Excerpt start
- Location: Riccione
- Date: 2 – 5 May 2007
- Website europeansquash.com

Results
- Champions: Men England Women England

= 2007 European Squash Team Championships =

Squash tournament

The 2007 European Squash Team Championships was the 35th edition of European Squash Team Championships for squash players. The event was held in Riccione, Italy, from 2 to 5 May 2007. The tournament was organised by the European Squash Federation.

The England men's team won their 32nd title and the England women's team won their 30th title. In the men's semi final the Netherlands defeated France in extraordinary circumstances after the teams drew 2-2 and also drew with 76 match points each. The Netherlands were awarded the tie by virtue of winning the first string match.
Excerpt end
Supplied data start
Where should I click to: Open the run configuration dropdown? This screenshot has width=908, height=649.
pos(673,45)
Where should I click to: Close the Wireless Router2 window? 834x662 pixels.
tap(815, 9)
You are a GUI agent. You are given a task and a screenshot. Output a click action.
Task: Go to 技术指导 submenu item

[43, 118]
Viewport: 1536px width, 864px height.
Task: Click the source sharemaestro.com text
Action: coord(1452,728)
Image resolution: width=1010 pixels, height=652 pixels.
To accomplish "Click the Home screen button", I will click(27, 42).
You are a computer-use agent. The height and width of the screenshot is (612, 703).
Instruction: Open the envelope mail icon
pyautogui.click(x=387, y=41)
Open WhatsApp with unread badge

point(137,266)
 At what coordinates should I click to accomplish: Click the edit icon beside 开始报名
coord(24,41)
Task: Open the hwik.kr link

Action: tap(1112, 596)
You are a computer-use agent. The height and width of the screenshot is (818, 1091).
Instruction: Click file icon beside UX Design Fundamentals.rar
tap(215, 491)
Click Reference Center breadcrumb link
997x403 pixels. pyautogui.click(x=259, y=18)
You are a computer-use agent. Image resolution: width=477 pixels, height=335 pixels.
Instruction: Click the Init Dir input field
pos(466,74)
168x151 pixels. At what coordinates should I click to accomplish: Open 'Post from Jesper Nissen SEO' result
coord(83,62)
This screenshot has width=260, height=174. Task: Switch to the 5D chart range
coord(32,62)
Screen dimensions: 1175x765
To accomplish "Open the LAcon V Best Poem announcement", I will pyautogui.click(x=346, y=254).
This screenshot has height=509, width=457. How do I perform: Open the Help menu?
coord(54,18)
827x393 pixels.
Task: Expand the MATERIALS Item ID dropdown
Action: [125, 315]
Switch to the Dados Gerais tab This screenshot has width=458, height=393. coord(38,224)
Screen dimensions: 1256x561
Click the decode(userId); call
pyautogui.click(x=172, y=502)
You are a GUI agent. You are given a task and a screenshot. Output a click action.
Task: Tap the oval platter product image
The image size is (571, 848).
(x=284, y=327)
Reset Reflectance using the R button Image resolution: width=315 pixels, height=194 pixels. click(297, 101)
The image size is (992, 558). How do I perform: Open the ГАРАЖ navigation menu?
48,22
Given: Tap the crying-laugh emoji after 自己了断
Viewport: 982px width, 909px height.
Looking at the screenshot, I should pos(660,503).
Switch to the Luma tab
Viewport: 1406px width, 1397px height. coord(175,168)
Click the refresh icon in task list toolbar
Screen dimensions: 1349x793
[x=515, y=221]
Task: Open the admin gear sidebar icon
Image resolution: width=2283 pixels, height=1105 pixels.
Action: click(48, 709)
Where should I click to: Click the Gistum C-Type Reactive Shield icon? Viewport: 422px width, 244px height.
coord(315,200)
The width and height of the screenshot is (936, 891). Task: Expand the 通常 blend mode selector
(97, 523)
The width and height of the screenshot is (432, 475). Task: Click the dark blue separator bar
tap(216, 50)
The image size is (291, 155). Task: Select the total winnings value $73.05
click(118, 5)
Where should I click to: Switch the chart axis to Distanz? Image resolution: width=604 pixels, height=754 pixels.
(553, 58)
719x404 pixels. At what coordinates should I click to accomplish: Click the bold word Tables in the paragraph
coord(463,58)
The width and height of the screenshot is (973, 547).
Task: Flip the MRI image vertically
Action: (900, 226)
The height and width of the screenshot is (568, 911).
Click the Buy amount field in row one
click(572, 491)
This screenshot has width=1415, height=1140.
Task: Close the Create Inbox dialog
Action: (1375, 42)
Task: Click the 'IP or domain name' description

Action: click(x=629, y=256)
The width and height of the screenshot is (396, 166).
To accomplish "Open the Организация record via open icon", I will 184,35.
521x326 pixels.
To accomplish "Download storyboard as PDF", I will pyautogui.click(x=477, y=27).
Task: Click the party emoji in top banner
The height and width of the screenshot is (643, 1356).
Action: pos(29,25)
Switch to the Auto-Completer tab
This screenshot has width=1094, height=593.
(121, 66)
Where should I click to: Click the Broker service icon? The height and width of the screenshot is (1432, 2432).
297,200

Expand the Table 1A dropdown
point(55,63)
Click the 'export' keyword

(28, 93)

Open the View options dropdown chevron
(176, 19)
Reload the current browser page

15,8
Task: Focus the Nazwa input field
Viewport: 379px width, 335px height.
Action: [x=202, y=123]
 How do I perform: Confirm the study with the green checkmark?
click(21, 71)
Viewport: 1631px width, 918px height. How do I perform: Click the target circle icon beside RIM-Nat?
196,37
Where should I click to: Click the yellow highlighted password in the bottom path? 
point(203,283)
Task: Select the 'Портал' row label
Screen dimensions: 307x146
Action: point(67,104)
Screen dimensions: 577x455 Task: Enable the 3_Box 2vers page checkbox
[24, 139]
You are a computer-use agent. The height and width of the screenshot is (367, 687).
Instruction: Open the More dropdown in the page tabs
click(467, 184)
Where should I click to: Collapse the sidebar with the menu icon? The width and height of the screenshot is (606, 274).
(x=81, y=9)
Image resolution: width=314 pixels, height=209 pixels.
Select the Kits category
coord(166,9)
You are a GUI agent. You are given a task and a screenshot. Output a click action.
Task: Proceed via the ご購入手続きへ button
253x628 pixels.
Supplied data end
• _Stated goal A_: In the squash championships text, what decided the men's semi final between the Netherlands and France after the two teams tied?
• _Stated goal B_: Transcribe the part of the squash championships text between "The 2007 European" and "European Squash Federation.", inclusive.

• _Solution A_: The Netherlands won the first string match, so they were awarded the tie.

• _Solution B_:
The 2007 European Squash Team Championships was the 35th edition of European Squash Team Championships for squash players. The event was held in Riccione, Italy, from 2 to 5 May 2007. The tournament was organised by the European Squash Federation.